> Activity: Each line from the one containing "O nás (1109, 61)" to the end of the entries below must be restated exactly, and no other line should appear.

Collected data
※

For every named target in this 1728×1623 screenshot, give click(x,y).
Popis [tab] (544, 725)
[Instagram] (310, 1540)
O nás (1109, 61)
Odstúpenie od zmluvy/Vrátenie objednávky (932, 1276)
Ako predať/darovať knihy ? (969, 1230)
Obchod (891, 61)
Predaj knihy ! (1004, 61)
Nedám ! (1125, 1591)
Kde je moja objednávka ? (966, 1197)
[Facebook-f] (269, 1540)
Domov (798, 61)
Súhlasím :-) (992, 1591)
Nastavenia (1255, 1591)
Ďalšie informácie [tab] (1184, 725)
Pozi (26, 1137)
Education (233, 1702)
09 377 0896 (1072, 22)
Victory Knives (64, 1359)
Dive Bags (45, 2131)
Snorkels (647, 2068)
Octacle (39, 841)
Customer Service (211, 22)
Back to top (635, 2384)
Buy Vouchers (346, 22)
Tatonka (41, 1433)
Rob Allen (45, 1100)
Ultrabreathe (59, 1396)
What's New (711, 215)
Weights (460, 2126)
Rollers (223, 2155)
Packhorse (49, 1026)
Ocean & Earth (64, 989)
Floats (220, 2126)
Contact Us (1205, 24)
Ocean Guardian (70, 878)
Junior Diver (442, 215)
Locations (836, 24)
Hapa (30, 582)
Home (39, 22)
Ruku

※

> Task result:
O nás (1109, 61)
Odstúpenie od zmluvy/Vrátenie objednávky (932, 1276)
Ako predať/darovať knihy ? (969, 1230)
Obchod (891, 61)
Predaj knihy ! (1004, 61)
Nedám ! (1125, 1591)
Kde je moja objednávka ? (966, 1197)
[Facebook-f] (269, 1540)
Domov (798, 61)
Súhlasím :-) (992, 1591)
Nastavenia (1255, 1591)
Ďalšie informácie [tab] (1184, 725)
Pozi (26, 1137)
Education (233, 1702)
09 377 0896 (1072, 22)
Victory Knives (64, 1359)
Dive Bags (45, 2131)
Snorkels (647, 2068)
Octacle (39, 841)
Customer Service (211, 22)
Back to top (635, 2384)
Buy Vouchers (346, 22)
Tatonka (41, 1433)
Rob Allen (45, 1100)
Ultrabreathe (59, 1396)
What's New (711, 215)
Weights (460, 2126)
Rollers (223, 2155)
Packhorse (49, 1026)
Ocean & Earth (64, 989)
Floats (220, 2126)
Contact Us (1205, 24)
Ocean Guardian (70, 878)
Junior Diver (442, 215)
Locations (836, 24)
Hapa (30, 582)
Home (39, 22)
Ruku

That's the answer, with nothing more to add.